**DATA TO EXAMINE:**
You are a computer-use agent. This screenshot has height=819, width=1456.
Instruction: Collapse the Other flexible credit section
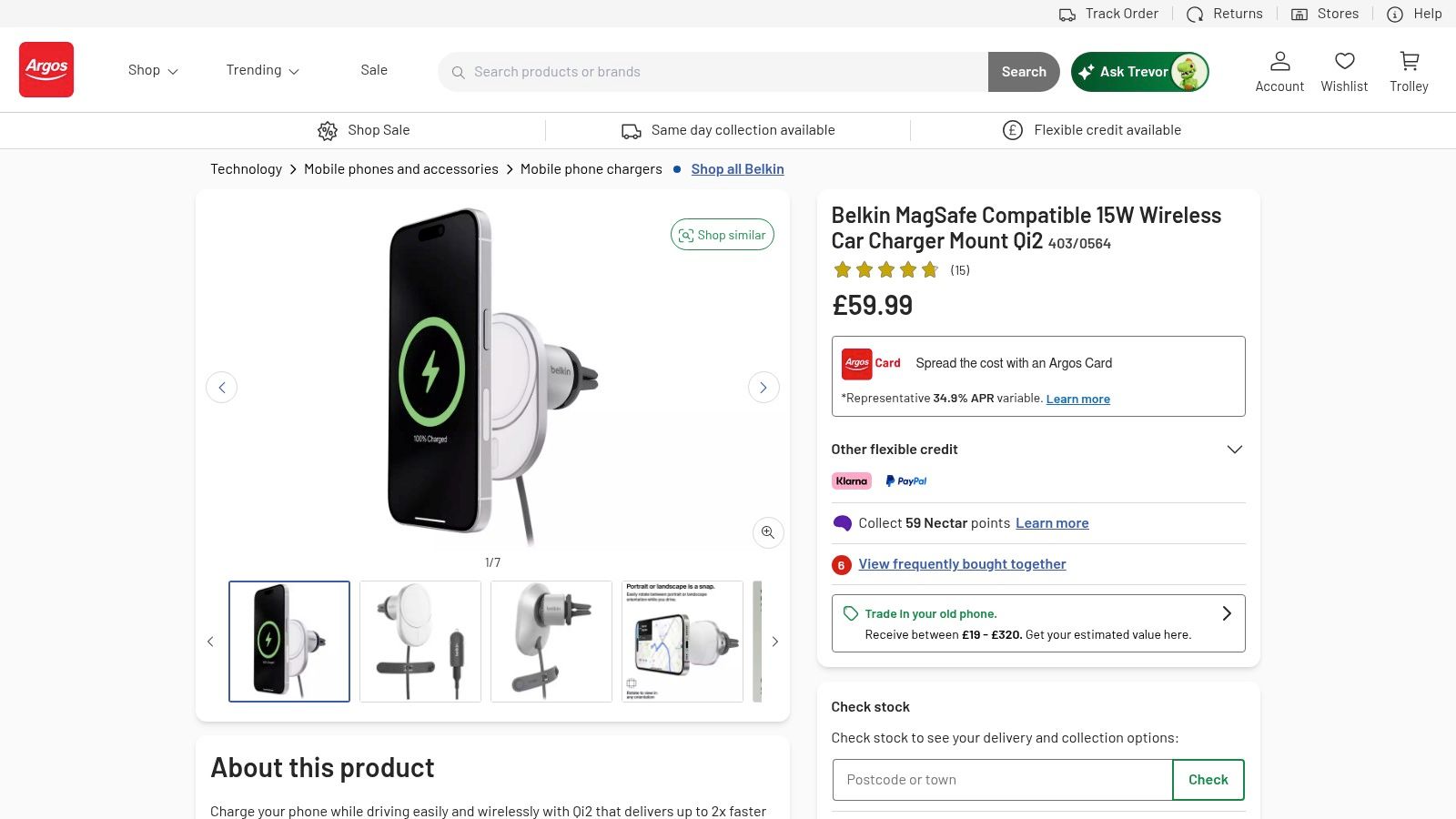click(x=1234, y=449)
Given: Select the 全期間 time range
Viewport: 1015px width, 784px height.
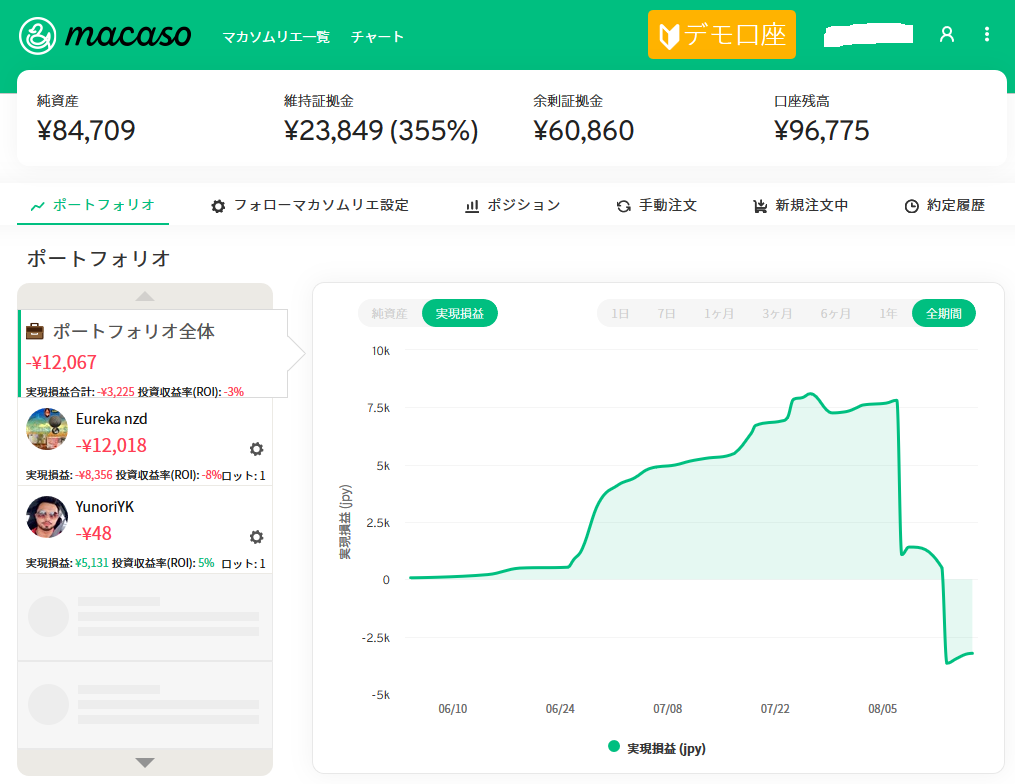Looking at the screenshot, I should click(x=943, y=313).
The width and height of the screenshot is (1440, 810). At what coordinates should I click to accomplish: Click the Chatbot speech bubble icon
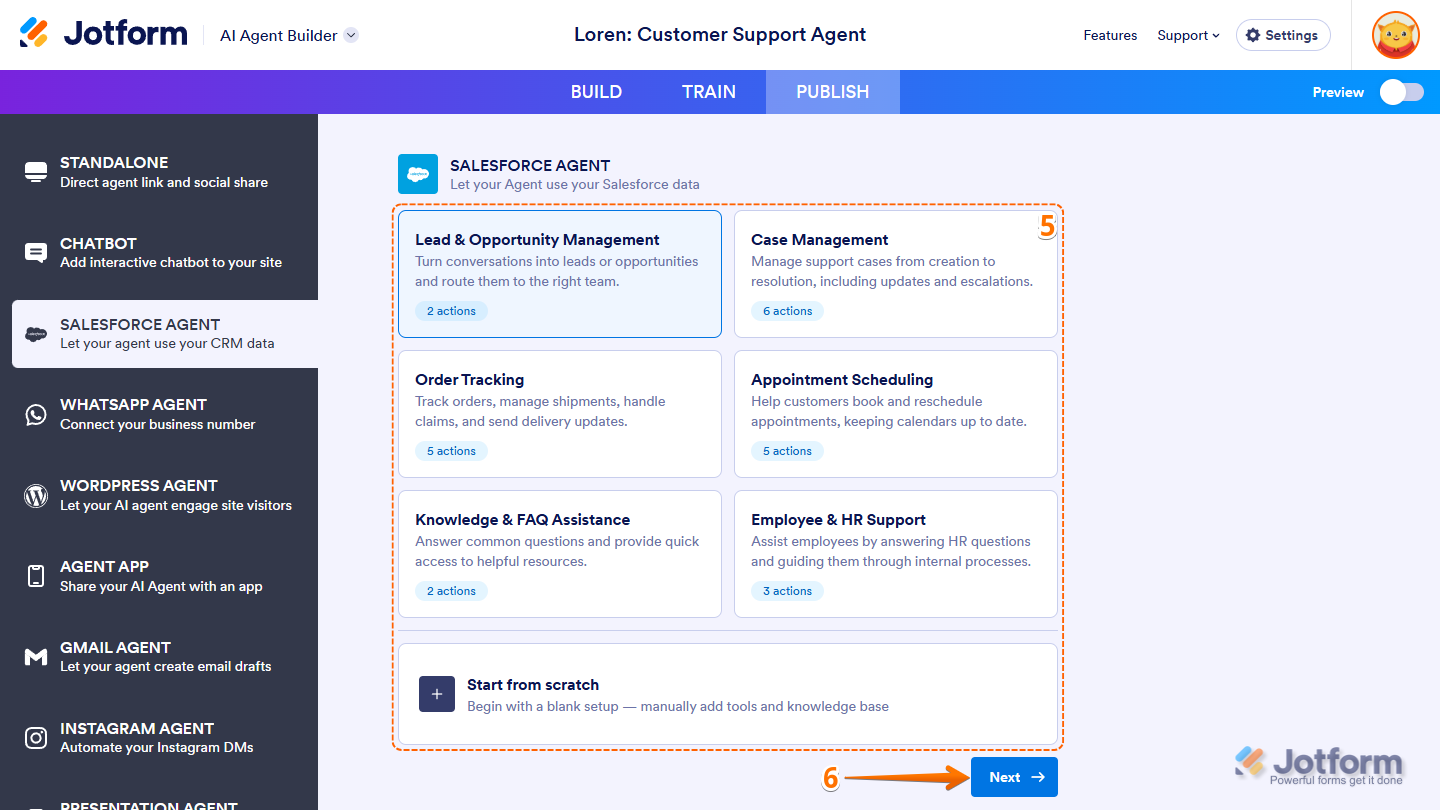tap(36, 253)
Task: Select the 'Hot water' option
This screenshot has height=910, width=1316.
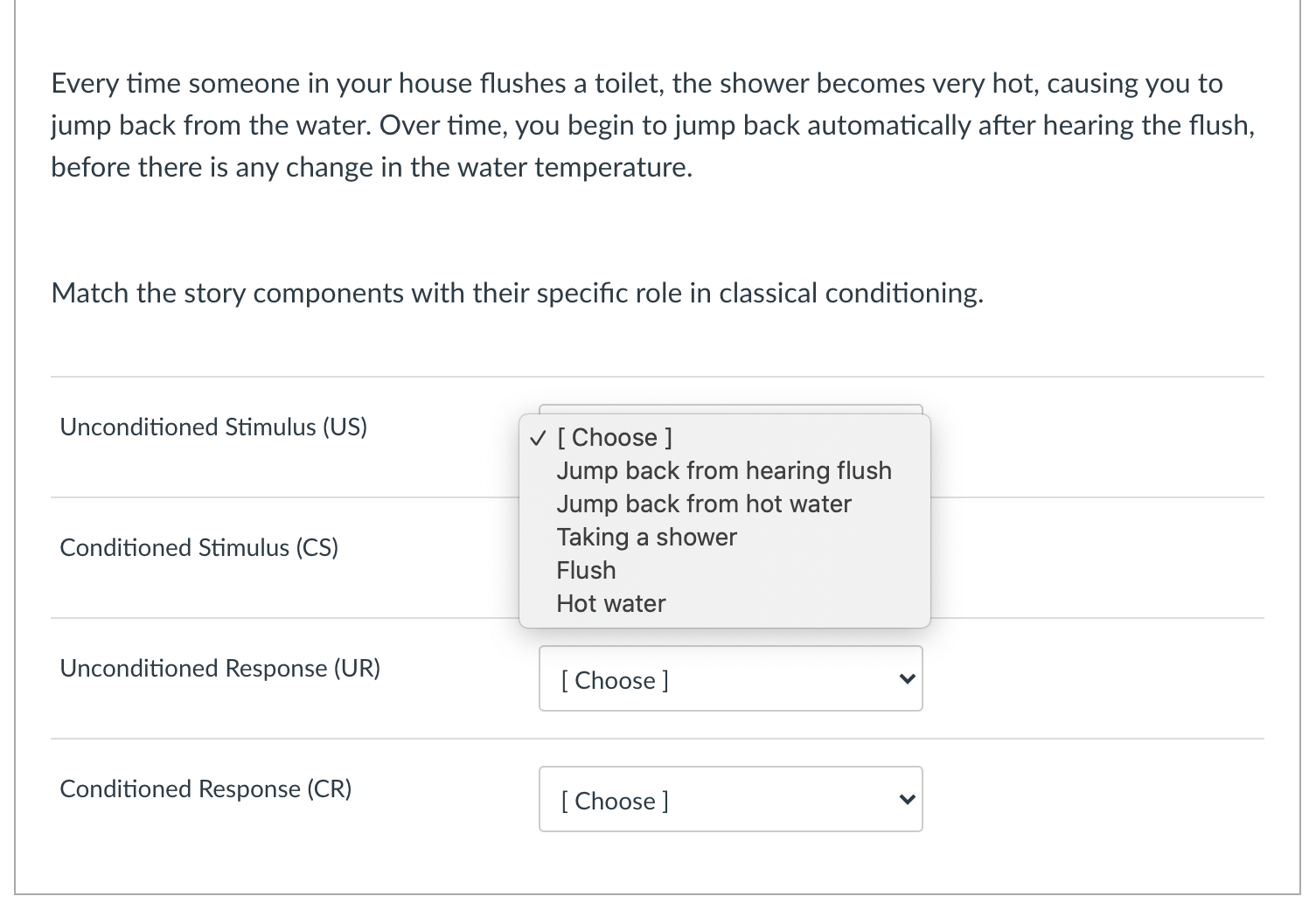Action: click(611, 603)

**TASK TO CARRY OUT:**
Type the entries above out again exactly, with no pictures.

**ANSWER TO THIS EXERCISE:**
You are a computer-use agent. This screenshot has height=819, width=1456.
Instruction: Collapse the Other flexible credit section
click(x=1234, y=449)
Given: Select the 全期間 time range
Viewport: 1015px width, 784px height.
Looking at the screenshot, I should click(x=943, y=313).
The width and height of the screenshot is (1440, 810). At what coordinates should I click to accomplish: Click the Chatbot speech bubble icon
tap(36, 253)
Task: Select the 'Hot water' option
This screenshot has height=910, width=1316.
Action: click(611, 603)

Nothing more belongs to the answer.